Context-aware means the platform knows the difference between a lunch break and a Friday night: device, time, viewing history, who’s likely in the room. The technology to make that decision per viewer, per moment, inside the delivery path is exactly the edge-inference architecture the AI infrastructure world is busy building — which is why I keep insisting media is one of its first serious customers.
Piracy is a demand signal
When finding what you want legitimately is this hard, some people go somewhere it’s easy. The industry mostly frames that as an enforcement problem, and enforcement matters — content authentication, forensic watermarking, provenance credentials are table stakes and getting better. But enforcement alone is playing defence.
The sharper framing: piracy is a demand signal, not a moral failing. It tells you exactly where your experience is broken. When the pirated experience is faster and simpler than the paid one, the fix isn’t only in the courts — it’s in the product. Reduce the friction, add the things piracy can’t offer (offline, social, live), and make paying the easy path. Protect and solve, simultaneously; neither works alone.
The experience stack
The framework I use to sort investment in this space is a four-layer stack, split into two tiers.
Table stakes — necessary, undifferentiated, and invisible when done well:
- Deliver. Efficient global delivery at scale — multi-CDN, per-title encoding, edge caching. The infrastructure constant.
- Protect. Enforcement technology that makes piracy harder and traceable — watermarking, content credentials, authentication.
Where you win — the layers where margin and loyalty actually live:
- Personalise. Context-aware delivery that knows the difference between a lunch break and a Friday night — edge compute, manifest control, context signals.
- Monetise. If you can personalise the experience, you can personalise the revenue — server-side ad insertion, edge ad selection, privacy-preserving targeting.

Recorded information
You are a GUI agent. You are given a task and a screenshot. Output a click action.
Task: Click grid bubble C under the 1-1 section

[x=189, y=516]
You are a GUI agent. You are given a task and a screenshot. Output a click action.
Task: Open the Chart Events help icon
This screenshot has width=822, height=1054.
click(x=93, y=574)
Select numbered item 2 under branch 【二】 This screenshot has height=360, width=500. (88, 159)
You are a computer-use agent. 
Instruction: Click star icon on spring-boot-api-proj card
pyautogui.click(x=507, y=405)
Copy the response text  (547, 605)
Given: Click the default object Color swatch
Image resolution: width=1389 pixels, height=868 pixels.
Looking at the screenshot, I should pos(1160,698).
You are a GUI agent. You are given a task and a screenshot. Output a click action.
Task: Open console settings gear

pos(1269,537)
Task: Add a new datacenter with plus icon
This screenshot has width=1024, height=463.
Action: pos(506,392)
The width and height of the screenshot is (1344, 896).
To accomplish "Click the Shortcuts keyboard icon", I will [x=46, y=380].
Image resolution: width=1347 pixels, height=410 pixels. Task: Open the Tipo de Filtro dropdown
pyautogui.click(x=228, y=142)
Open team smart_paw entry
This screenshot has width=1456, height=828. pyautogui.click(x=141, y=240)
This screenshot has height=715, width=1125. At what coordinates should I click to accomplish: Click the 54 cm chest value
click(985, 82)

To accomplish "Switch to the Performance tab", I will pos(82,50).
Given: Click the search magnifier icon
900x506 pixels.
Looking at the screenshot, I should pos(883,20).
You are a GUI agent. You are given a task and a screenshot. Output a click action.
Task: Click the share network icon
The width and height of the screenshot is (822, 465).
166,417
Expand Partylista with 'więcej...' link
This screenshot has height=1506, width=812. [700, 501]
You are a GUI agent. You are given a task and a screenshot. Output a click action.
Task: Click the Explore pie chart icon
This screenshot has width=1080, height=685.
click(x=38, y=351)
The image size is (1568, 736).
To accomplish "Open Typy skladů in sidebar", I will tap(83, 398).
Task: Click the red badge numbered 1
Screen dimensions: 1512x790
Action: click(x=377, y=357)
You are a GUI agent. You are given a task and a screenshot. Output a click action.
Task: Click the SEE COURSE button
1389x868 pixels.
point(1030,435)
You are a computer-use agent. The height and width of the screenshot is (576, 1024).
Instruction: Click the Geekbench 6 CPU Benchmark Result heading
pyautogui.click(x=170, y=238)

Instruction
Resume the text on streaming, piracy and the experience stack, starting right after its last sentence. The listing comes from a separate source.

Written reply
The uncomfortable audit question for any streaming platform: where does your investment actually sit? If it’s overwhelmingly in Deliver and Protect, you’re optimising table stakes — spending to not-lose rather than to win. The content layer changes every quarter; the experience stack is the constant. (If you want to feel the trade-offs directly, the Experience Budget Allocator lets you split a latency budget across origin, regional, edge, and client tiers and watch what each millisecond costs.)
The bottom line
The content wars had a clear scoreboard: catalogue size, exclusives, spend. That war is over — not because someone won it, but because everyone spent themselves into the same exhausted position and the consumer stopped rewarding the next billion dollars of library.
The next war is scored differently. Time-to-play. Discovery abandonment. Browse-to-play conversion. The minutes my family doesn’t spend scrolling. These are measurable, instrumentable, fixable numbers — and almost nobody is competing on them yet.
The streaming industry solved access. Now it has to solve experience. The platforms that survive won’t be whoever spent the most on content. They’ll be whoever made it easiest to find and watch what you actually want.
The full framework — including the decision checklist for platform teams — is in the From Content Wars to Experience Wars insight.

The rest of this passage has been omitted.